Para a nossa classe media desvairada o ideal
é o isolamento, os condomínios horizontais fechados com cercas onde não entram
estranhos, torres habitacionais defensivas como as de San Gimigniano, na Itália,
e se possível integradas a shoppings
e escritórios para o morador não ir à rua. Nesses cárceres semiabertos eles compram,
efetuam transações bancárias, assistem filmes e leem jornal pela internet. Se o
shopping não tem restaurante
ordena-se pelo telefone. Se o amor mecânico não basta, ordena-se pela internet E
quando for imprescindível ir ao aeroporto ou ao fórum usa-se um carro com película
escura anti-arrombamento ou um blindado de terceira mão. Com essa escusa as
prefeituras não cuidam dos passeios, dos espaços públicos e dos parques. Dirão
que é uma questão de segurança. Não creio que seja só isso.

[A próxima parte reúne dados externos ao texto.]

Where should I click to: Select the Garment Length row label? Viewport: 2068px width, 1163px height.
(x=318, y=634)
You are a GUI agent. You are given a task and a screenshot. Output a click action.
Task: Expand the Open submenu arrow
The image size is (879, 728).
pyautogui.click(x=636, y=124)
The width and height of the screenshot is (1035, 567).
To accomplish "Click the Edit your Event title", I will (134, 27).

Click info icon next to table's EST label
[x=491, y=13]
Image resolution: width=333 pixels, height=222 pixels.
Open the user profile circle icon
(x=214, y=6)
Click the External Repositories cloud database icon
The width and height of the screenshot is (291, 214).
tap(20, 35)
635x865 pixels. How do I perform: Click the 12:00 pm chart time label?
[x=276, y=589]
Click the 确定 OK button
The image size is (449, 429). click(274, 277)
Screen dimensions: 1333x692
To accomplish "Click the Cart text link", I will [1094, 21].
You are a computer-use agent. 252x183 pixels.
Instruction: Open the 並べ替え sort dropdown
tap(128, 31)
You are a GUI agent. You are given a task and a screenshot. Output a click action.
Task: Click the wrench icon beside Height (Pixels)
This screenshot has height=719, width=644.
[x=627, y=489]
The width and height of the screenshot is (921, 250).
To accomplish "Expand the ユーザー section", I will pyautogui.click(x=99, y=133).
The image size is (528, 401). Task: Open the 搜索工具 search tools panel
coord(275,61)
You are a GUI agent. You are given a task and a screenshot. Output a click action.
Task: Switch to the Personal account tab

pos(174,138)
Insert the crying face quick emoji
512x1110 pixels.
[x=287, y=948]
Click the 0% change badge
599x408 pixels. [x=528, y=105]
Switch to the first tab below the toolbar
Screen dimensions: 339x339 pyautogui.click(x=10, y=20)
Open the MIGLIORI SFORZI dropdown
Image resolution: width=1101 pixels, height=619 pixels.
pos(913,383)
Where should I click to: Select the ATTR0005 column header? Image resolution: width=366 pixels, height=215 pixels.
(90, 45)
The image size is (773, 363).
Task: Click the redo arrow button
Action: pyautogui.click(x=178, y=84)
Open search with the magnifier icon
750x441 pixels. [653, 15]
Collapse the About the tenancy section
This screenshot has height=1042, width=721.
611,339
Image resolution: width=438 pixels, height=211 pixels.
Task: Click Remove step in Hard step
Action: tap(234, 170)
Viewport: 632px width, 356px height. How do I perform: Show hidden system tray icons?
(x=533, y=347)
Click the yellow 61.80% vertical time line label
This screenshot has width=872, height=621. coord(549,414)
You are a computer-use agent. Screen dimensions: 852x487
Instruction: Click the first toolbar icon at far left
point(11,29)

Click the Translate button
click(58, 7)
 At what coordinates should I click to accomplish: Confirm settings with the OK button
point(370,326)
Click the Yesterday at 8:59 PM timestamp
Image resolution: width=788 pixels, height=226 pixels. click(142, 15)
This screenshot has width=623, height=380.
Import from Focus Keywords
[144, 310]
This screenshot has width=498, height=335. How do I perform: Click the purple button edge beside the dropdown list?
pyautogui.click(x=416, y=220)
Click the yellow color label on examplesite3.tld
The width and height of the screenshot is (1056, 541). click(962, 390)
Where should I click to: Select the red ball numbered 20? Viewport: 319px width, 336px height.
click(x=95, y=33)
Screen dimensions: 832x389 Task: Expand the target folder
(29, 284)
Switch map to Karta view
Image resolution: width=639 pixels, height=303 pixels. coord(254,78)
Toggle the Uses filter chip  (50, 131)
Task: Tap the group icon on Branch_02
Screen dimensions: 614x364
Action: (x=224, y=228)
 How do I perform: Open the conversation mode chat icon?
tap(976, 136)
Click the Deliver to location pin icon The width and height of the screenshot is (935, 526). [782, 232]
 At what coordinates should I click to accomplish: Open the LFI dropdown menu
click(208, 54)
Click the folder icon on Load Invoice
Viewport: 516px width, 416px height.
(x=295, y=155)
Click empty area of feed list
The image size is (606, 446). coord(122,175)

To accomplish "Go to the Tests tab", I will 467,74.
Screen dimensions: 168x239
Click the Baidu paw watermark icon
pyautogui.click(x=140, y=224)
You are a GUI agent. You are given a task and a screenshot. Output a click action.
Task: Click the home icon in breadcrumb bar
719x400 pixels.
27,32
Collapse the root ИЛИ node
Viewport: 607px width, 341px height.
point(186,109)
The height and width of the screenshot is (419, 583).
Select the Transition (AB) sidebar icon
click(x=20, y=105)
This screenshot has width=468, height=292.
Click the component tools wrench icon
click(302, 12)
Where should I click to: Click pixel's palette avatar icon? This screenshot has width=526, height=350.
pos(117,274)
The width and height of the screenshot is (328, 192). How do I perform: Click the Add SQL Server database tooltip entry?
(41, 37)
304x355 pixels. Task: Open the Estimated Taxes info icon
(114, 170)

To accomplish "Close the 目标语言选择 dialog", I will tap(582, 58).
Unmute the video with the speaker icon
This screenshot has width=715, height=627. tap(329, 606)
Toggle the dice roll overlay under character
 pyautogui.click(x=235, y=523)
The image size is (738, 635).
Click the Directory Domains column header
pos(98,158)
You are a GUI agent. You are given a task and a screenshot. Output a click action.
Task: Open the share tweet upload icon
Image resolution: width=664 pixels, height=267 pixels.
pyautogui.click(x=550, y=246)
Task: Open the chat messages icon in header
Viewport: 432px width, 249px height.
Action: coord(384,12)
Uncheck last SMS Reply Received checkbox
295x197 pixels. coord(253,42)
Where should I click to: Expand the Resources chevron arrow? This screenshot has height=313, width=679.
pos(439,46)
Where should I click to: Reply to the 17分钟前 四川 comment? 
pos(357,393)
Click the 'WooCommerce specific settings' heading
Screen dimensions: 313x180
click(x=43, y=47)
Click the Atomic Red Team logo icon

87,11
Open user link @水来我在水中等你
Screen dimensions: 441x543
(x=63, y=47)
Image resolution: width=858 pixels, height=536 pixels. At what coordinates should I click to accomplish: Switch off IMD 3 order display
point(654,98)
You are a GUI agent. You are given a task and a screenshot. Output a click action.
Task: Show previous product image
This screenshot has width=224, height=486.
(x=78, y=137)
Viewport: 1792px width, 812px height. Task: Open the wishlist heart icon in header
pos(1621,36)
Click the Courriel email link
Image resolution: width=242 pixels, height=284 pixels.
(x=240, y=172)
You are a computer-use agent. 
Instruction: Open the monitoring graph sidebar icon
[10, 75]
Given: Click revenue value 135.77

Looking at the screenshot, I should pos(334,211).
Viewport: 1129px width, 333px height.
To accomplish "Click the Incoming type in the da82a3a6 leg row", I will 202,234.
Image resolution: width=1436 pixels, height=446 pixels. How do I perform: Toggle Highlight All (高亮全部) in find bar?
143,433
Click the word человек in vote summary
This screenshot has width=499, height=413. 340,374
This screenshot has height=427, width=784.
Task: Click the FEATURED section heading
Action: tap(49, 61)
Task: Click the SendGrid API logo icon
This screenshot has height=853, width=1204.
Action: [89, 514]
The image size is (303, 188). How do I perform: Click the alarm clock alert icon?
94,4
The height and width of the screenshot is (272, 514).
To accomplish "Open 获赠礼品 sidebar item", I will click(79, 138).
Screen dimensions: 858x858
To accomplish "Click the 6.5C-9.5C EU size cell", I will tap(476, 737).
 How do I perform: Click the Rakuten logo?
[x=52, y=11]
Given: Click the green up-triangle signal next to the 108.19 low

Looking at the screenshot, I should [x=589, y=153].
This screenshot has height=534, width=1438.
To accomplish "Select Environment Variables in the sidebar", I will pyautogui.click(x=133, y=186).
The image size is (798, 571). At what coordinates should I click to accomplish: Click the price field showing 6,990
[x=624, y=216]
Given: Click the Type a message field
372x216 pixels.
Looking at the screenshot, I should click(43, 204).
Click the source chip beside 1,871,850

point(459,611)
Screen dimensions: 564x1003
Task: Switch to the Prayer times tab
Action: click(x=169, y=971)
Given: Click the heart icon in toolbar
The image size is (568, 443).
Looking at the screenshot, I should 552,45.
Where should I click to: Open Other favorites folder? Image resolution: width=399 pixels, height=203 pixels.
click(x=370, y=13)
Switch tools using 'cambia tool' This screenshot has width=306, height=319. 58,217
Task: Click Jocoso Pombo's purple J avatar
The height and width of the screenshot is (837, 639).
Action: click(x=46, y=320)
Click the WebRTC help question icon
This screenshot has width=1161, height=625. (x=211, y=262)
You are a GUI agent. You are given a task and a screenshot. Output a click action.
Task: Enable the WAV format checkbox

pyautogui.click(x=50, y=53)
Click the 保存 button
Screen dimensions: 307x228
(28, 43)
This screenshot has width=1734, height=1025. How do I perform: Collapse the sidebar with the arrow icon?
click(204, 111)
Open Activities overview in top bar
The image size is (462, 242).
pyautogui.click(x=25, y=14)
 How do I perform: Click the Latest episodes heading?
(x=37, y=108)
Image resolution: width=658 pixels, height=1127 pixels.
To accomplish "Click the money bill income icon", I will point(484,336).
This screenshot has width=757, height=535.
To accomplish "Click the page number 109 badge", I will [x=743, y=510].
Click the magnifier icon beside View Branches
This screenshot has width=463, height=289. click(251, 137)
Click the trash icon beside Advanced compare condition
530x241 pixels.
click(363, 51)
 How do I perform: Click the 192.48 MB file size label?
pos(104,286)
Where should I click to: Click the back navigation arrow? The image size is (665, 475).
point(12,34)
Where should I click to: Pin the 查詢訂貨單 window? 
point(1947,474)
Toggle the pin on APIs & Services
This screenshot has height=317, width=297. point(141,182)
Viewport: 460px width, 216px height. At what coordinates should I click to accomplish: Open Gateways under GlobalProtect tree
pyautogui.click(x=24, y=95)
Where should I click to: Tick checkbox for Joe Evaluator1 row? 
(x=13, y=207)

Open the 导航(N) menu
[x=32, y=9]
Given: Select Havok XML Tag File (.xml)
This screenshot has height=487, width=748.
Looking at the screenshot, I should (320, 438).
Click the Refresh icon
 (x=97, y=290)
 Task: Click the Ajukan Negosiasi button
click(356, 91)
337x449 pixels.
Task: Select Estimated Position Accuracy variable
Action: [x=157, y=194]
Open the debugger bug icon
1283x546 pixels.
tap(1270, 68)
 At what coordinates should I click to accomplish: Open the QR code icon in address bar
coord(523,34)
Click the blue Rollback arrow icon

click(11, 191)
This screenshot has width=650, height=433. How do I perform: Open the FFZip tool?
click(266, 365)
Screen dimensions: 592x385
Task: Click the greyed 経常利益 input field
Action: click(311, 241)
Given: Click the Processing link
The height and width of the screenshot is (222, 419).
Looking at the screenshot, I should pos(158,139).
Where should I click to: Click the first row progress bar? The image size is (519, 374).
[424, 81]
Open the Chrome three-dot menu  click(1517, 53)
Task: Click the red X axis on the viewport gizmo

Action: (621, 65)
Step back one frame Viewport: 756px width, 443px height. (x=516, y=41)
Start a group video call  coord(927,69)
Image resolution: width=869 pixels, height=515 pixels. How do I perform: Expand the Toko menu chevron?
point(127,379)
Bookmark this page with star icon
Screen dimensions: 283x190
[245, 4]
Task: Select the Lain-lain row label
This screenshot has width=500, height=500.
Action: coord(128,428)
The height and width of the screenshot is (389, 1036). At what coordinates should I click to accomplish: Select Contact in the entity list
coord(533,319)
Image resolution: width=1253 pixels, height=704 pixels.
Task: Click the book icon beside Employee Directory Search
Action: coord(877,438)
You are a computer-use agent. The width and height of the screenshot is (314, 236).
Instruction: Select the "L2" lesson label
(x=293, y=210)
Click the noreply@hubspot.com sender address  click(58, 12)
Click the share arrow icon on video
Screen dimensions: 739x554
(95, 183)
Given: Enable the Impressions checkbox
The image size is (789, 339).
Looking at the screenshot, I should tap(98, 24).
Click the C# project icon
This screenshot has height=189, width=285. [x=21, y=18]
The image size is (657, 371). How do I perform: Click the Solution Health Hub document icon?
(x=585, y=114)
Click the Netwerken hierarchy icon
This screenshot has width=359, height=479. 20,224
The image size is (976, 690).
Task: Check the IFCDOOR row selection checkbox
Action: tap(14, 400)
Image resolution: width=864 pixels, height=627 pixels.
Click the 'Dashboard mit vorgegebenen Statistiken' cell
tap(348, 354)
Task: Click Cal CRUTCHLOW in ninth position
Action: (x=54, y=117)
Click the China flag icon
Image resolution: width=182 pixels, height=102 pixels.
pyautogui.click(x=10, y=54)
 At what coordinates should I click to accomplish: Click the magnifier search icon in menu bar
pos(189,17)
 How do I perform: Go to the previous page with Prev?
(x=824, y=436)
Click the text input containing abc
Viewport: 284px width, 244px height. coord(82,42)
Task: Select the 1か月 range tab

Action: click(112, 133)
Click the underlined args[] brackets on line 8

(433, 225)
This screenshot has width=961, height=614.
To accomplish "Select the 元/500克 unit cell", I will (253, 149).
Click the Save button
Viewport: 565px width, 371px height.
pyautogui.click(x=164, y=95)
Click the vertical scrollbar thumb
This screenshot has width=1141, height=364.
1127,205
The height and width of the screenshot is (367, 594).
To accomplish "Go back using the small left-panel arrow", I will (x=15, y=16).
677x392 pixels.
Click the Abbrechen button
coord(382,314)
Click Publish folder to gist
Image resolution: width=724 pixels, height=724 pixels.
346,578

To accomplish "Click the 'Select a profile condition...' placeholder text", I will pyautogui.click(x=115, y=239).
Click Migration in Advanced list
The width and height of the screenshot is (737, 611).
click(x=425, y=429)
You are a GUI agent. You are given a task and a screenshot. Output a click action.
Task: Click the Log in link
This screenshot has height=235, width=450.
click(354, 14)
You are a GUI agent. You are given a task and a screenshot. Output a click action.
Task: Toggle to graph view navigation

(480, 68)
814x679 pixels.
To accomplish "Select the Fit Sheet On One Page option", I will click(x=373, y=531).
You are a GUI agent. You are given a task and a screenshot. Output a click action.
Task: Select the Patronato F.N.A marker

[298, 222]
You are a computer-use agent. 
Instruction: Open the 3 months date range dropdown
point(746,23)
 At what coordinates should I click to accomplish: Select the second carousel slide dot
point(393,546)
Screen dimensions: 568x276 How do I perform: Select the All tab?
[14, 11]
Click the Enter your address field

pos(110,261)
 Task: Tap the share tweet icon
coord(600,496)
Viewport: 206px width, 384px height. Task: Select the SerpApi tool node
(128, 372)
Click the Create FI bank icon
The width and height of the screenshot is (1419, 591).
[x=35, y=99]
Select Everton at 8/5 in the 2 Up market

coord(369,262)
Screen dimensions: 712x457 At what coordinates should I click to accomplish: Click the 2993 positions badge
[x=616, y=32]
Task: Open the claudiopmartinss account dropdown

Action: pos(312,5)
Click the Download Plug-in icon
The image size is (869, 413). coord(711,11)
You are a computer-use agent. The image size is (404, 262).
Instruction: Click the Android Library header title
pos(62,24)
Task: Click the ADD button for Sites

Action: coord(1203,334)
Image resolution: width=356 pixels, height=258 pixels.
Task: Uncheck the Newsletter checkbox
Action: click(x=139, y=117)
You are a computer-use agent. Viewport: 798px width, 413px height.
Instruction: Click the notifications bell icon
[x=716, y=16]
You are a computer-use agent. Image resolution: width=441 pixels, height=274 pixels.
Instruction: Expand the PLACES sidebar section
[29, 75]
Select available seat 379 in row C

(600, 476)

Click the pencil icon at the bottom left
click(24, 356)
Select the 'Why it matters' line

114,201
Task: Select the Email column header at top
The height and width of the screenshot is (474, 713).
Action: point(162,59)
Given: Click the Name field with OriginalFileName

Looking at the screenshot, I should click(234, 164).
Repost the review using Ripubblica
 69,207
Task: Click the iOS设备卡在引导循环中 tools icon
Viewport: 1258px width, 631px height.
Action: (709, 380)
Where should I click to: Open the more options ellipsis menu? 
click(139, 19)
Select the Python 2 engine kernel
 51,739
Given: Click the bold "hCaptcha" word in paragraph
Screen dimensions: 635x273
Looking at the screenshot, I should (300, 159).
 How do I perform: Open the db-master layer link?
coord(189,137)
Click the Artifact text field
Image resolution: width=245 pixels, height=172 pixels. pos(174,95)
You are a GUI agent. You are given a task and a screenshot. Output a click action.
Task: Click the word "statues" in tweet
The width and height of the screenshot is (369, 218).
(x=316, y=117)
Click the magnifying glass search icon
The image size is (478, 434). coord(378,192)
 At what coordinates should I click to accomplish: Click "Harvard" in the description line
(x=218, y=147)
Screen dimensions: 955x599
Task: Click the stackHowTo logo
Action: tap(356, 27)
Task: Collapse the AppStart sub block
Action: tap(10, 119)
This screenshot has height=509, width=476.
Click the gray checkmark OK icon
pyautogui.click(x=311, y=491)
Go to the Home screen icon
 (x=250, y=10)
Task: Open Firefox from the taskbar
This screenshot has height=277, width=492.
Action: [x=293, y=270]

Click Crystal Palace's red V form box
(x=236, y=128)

Torres de apartamento e de escritórios têm
sido assaltadas por pseudotécnicos de manutenção e seguranças. Condomínios horizontais
de luxo são roubados por “mauricinhos” filhos dos próprios condôminos, em Lauro
de Freitas. Como se explica, por outro lado, os elevadores separados, a preferencia
por apartamentos um-por-andar, os personal
trainers e os óculos escuros de dia e de noite? Chacrinha, o nosso McLuhan debochado
da comunicação, dizia que quando ele ia a uma discoteca, o burguesão, dispensando
apresentações, se levantava e o convidava para tomar uma dose de scoth. O mesmo numa gafieira, onde o
passista o chamava para a pista ou para tomar uma bia. Mas quando ele entrava em um ambiente e as pessoas o olhavam e
baixavam a cabeça ou o olhar sabia que estava em um reduto da classe média. Essa
classe é sem duvida a mais preconceituosa e segregacionista. Mas ela pode, em certas
circunstancias, baixar a guarda.
Passei o final do ano numa pequena vila, hoje
badaladíssima. Curiosamente ali ocorria exatamente o contrario. Na rua direita,
ligeiramente torta, não havia carros, as pessoas caminham pelo leito da rua de
sandálias de dedo olhando vitrines, parando para bebericar, comer e flertar,
cumprimentando estranhos, inclusive vizinhos que nunca cumprimentavam. A
meninada e os cachorrinhos de madames corriam soltos sob os olhares relaxados de
seus donos. No interior dos bares e botecos a velha classe média, incluindo os
“novos pobres” - comerciantes falidos, pensionistas ou demitidos de grandes
empresas - e a emergente classe média do primeiro carro e viagem de turismo
compartilhavam a mesma mesona consumindo a branquinha na falta do viski.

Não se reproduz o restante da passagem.